Your instructions> Could you return the whole listing, character for character?

#### Supplied records ####

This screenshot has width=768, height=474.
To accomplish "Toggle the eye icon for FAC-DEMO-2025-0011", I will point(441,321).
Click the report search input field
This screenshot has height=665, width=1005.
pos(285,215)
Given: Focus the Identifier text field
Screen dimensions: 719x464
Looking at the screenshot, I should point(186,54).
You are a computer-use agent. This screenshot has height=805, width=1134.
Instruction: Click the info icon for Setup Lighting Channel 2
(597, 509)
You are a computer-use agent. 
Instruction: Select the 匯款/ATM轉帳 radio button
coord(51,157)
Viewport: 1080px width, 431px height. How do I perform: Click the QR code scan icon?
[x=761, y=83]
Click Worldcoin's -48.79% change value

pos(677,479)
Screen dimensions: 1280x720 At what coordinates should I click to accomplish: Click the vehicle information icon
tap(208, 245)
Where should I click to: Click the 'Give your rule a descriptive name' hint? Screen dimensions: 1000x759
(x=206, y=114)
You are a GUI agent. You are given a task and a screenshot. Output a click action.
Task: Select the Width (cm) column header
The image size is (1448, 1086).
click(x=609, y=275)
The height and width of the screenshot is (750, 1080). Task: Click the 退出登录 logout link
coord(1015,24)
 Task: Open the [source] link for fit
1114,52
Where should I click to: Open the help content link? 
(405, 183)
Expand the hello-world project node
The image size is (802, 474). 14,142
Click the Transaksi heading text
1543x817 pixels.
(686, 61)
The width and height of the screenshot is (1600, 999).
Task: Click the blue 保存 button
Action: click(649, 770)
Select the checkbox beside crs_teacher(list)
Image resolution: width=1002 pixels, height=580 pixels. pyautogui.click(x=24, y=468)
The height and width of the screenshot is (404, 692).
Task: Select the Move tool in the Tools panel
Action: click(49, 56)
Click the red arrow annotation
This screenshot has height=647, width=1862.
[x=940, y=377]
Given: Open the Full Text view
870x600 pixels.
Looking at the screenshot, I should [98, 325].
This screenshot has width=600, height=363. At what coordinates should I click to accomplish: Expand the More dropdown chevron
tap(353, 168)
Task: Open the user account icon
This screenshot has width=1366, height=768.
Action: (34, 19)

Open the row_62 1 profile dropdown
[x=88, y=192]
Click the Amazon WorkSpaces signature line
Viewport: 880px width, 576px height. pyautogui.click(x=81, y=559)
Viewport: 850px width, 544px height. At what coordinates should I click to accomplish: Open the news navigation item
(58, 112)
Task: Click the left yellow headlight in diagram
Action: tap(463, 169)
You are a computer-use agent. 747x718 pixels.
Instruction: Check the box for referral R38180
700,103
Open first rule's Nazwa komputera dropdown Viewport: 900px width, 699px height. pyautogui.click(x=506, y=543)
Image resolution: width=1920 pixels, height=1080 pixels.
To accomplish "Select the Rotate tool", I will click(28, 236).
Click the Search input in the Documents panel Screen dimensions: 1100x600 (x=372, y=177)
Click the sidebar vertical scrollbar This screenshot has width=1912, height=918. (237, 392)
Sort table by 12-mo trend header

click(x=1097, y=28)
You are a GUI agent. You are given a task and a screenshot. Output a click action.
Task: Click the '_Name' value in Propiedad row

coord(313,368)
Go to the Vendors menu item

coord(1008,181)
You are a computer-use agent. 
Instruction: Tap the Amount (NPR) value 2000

####

Answer area>
This screenshot has width=768, height=474.
To accomplish "Toggle the eye icon for FAC-DEMO-2025-0011", I will point(441,321).
Click the report search input field
This screenshot has height=665, width=1005.
pos(285,215)
Given: Focus the Identifier text field
Screen dimensions: 719x464
Looking at the screenshot, I should point(186,54).
You are a computer-use agent. This screenshot has height=805, width=1134.
Instruction: Click the info icon for Setup Lighting Channel 2
(597, 509)
You are a computer-use agent. 
Instruction: Select the 匯款/ATM轉帳 radio button
coord(51,157)
Viewport: 1080px width, 431px height. How do I perform: Click the QR code scan icon?
[x=761, y=83]
Click Worldcoin's -48.79% change value

pos(677,479)
Screen dimensions: 1280x720 At what coordinates should I click to accomplish: Click the vehicle information icon
tap(208, 245)
Where should I click to: Click the 'Give your rule a descriptive name' hint? Screen dimensions: 1000x759
(x=206, y=114)
You are a GUI agent. You are given a task and a screenshot. Output a click action.
Task: Select the Width (cm) column header
The image size is (1448, 1086).
click(x=609, y=275)
The height and width of the screenshot is (750, 1080). Task: Click the 退出登录 logout link
coord(1015,24)
 Task: Open the [source] link for fit
1114,52
Where should I click to: Open the help content link? 
(405, 183)
Expand the hello-world project node
The image size is (802, 474). 14,142
Click the Transaksi heading text
1543x817 pixels.
(686, 61)
The width and height of the screenshot is (1600, 999).
Task: Click the blue 保存 button
Action: click(649, 770)
Select the checkbox beside crs_teacher(list)
Image resolution: width=1002 pixels, height=580 pixels. pyautogui.click(x=24, y=468)
The height and width of the screenshot is (404, 692).
Task: Select the Move tool in the Tools panel
Action: click(49, 56)
Click the red arrow annotation
This screenshot has height=647, width=1862.
[x=940, y=377]
Given: Open the Full Text view
870x600 pixels.
Looking at the screenshot, I should [98, 325].
This screenshot has width=600, height=363. At what coordinates should I click to accomplish: Expand the More dropdown chevron
tap(353, 168)
Task: Open the user account icon
This screenshot has width=1366, height=768.
Action: (34, 19)

Open the row_62 1 profile dropdown
[x=88, y=192]
Click the Amazon WorkSpaces signature line
Viewport: 880px width, 576px height. pyautogui.click(x=81, y=559)
Viewport: 850px width, 544px height. At what coordinates should I click to accomplish: Open the news navigation item
(58, 112)
Task: Click the left yellow headlight in diagram
Action: tap(463, 169)
You are a computer-use agent. 747x718 pixels.
Instruction: Check the box for referral R38180
700,103
Open first rule's Nazwa komputera dropdown Viewport: 900px width, 699px height. pyautogui.click(x=506, y=543)
Image resolution: width=1920 pixels, height=1080 pixels.
To accomplish "Select the Rotate tool", I will click(28, 236).
Click the Search input in the Documents panel Screen dimensions: 1100x600 (x=372, y=177)
Click the sidebar vertical scrollbar This screenshot has width=1912, height=918. (237, 392)
Sort table by 12-mo trend header

click(x=1097, y=28)
You are a GUI agent. You are given a task and a screenshot. Output a click action.
Task: Click the '_Name' value in Propiedad row

coord(313,368)
Go to the Vendors menu item

coord(1008,181)
You are a computer-use agent. 
Instruction: Tap the Amount (NPR) value 2000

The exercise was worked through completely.